[Required work] Condense the paragraph in the SSH exposure excerpt that begins "Why A: The SSH service binding" into a short bulleted list, keeping its main facts.

2 more ways this is tested on SY0-701

These questions test the same concept from different angles. Work through them to make sure you can recognise it however the exam phrases it.

Variation 1. A vulnerability scan finds that an administrative SSH service on a Linux server is listening on 0.0.0.0 and is reachable from the internet. The server is meant to be managed only from the internal admin subnet. What is the best remediation?

medium
  • A.Patch the SSH client on administrator laptops so the server cannot be reached externally.
  • B.Restrict SSH to the management network and block public access with firewall or host-based rules.
  • C.Enable a captive portal on the public interface so only authenticated users see the service.
  • D.Replace SSH with FTP because FTP can be configured to allow administrative access more easily.

Why B: Option B is correct because the vulnerability is that SSH is exposed to the internet on 0.0.0.0, which violates the principle of least privilege and exposes the administrative interface to unauthorized access. The best remediation is to restrict SSH to the internal management subnet using firewall rules (e.g., iptables, security group ACLs) or host-based rules (e.g., tcpwrappers, /etc/hosts.allow), ensuring only trusted internal IPs can reach the service. This directly addresses the exposure without changing the protocol or client configuration.

Variation 2. A vulnerability scan finds an administrative SSH service listening on 0.0.0.0 on a server that should be managed only from the internal network. What is the main security issue?

easy
  • A.Exposed management service
  • B.Default credentials
  • C.Outdated component
  • D.Weak permissions

Why A: The SSH service binding to 0.0.0.0 means it is listening on all network interfaces, including external-facing ones. This exposes the administrative management interface to potentially untrusted networks, violating the principle of least privilege and increasing the attack surface. The main security issue is that a service intended for internal management only is accessible from outside the trusted internal network.

[Entries]
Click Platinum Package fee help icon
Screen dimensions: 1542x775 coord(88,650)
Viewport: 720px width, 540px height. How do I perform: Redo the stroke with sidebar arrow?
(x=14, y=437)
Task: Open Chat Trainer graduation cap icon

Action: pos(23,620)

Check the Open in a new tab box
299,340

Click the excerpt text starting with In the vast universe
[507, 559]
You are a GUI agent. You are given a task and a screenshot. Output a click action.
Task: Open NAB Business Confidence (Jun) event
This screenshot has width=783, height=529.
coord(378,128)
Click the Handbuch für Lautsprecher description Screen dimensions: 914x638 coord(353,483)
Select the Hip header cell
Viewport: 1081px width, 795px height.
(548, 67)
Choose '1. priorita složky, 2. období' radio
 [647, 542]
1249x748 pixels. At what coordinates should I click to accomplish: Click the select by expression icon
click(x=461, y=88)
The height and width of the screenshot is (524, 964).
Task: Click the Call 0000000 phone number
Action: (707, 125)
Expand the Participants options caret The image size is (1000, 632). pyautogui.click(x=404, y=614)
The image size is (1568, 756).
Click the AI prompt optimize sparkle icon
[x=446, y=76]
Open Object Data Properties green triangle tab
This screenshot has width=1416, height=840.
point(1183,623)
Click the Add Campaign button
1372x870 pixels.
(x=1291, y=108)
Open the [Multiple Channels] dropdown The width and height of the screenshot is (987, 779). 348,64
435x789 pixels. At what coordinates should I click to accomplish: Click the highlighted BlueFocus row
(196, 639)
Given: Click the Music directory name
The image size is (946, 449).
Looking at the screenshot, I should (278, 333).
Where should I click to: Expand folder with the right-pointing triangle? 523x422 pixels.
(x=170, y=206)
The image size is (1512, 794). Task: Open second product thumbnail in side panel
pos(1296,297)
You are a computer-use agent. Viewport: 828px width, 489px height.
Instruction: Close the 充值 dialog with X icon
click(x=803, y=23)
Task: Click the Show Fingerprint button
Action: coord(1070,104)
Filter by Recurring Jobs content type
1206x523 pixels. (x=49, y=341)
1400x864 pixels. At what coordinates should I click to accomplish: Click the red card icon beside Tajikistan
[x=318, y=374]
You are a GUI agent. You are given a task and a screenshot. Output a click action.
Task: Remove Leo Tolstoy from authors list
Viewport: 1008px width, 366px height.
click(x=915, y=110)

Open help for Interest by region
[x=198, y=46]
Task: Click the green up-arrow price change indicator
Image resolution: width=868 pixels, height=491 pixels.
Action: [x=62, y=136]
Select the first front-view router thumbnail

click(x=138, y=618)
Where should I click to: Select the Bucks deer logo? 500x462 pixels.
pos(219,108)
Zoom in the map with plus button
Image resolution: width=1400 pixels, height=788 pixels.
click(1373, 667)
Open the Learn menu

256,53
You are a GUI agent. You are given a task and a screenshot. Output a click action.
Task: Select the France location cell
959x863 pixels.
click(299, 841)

[Problem solution]
- SSH bound to 0.0.0.0 listens on all network interfaces, including external-facing ones.
- This exposes the administrative management interface to potentially untrusted networks.
- It violates the principle of least privilege and increases the attack surface.
- Main issue: a service meant only for internal management is reachable from outside the trusted internal network.